DIE AUFGABE: Kopiere aus dem Text über die Abschaffung des Militärs wortgetreu den Abschnitt, der bei „Militär tötet nicht“ beginnt und bei „Feindbild erstellt haben.“ endet.

Militär kann vollständig abgeschafft werden. Wie
der ökologische Umbau der Gesellschaft nur in kleinen,
aber kontinuierlichen Schritten stattfindet, so könnte
auch die Entmilitarisierung nach jährlich festgelegten
Quoten erfolgen und in einem überschauberem Zeitraum
von einigen Jahrzehnten auf "global zero" herunter
gesetzt werden.
A) Das Hauptargument gegen Militär und Krieg
liegt im Charakter des Militärs selbst:
Das Militär ist ein (staatliches) Gewaltinstrument,
welches das Individuum in keiner Weise schützt. Im Gegenteil,
es ignoriert die Rechte des Individuums systematisch und grundlegend.
Militär tötet nicht nur manchmal und aus Versehen
Unschuldige, sondern aus einer inneren Logik heraus. Bomben,
Kugeln und Raketen sind immer ungenau und zwar hinsichtlich
ihrer physischen Treffsicherheit wie auch in der Bewertung
des Angriffszieles. Militär tötet immer auf Verdacht.
Dieser Tötung geht keine Prüfung der individuellen
Schuld des Opfers voraus. Kriege haben deshalb den Charakter
massenhafter Lynchjustiz. Gezielt wird auf den, der auf der
anderen Seite steht, der anders aussieht (der eine andere
Kleidung (Uniform) trägt) oder von dem die Geheimdienste
ein Feindbild erstellt haben.
Im Gegensatz dazu ist es die Aufgabe der Polizei, die wahrscheinlich
Schuldigen von den Unschuldigen zu trennen und erstere einer
richterlichen Überprüfung und eventuellen Verurteilung
und Bestrafung zuzuführen. Das ist im Kern eine wichtige
zivilgesellschaftliche Aufgabe. Aber das Militär kümmert
sich überhaupt nicht um die individuelle Schuld des Einzelnen.
Das Militär tötet (fast) nur Unschuldige, seien
es die zivilen Opfer eines Bombardements - die sogenannten
"Kolateralschäden", seien es die feindlichen
Soldaten, die selbstverständlich genauso unschuldig wie
die eigenen Kameraden sind. Militär mordet also mit riesigem
Aufwand Menschen, die nach nicht-militärischen Maßstäben
keine Schuld auf sich geladen haben. Militär mag zielgerichtet
operieren, doch seine Zerstörungen und Tötungen
sind aus der Sicht des bürgerlichen Rechts völlig
willkürlich und an den Menschenrechten gemessen völlig
unakzeptabel.

DATENSÄTZE:
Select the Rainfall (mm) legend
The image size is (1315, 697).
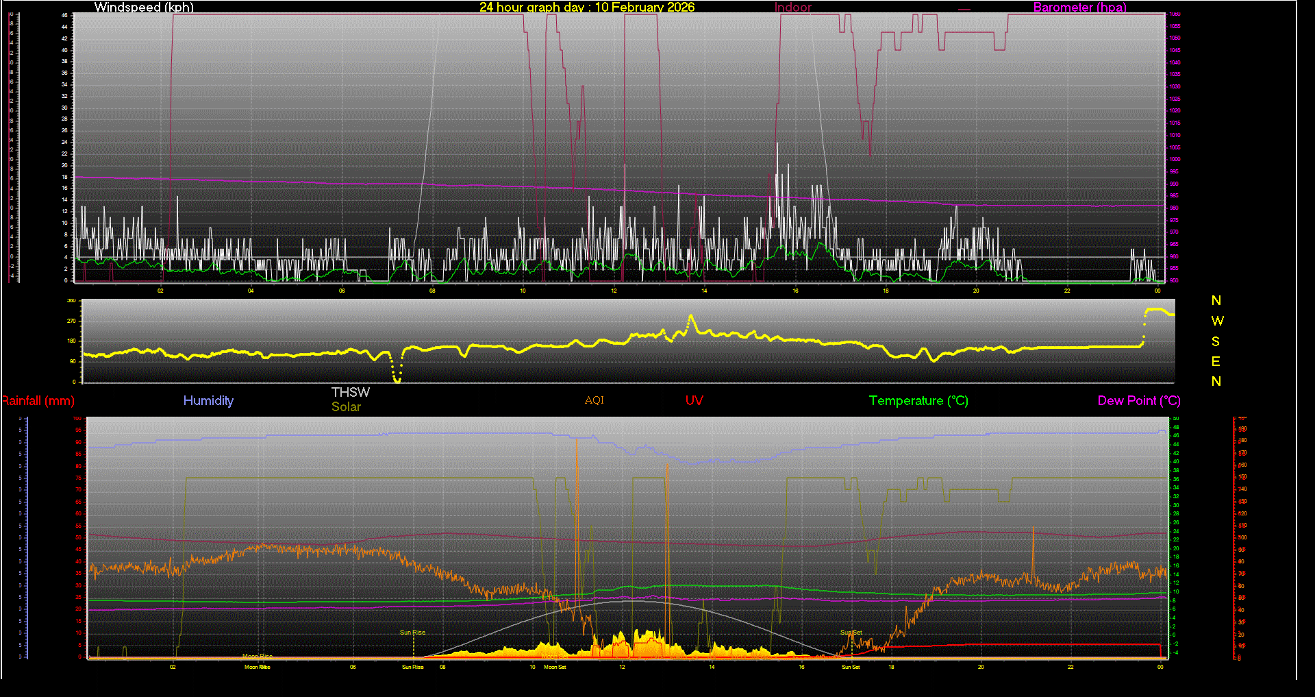click(38, 400)
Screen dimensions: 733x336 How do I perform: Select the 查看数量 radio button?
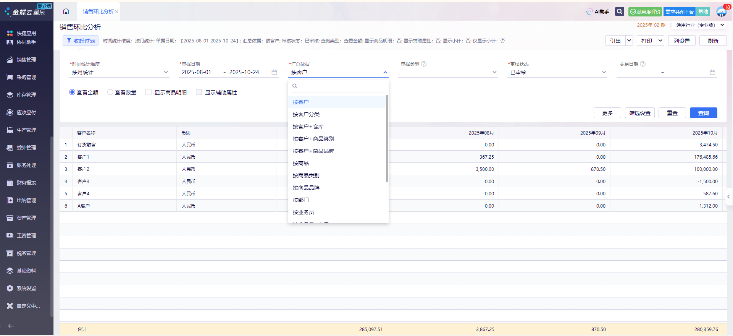click(110, 92)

RICHTIGE ANTWORT:
Militär tötet nicht nur manchmal und aus Versehen
Unschuldige, sondern aus einer inneren Logik heraus. Bomben,
Kugeln und Raketen sind immer ungenau und zwar hinsichtlich
ihrer physischen Treffsicherheit wie auch in der Bewertung
des Angriffszieles. Militär tötet immer auf Verdacht.
Dieser Tötung geht keine Prüfung der individuellen
Schuld des Opfers voraus. Kriege haben deshalb den Charakter
massenhafter Lynchjustiz. Gezielt wird auf den, der auf der
anderen Seite steht, der anders aussieht (der eine andere
Kleidung (Uniform) trägt) oder von dem die Geheimdienste
ein Feindbild erstellt haben.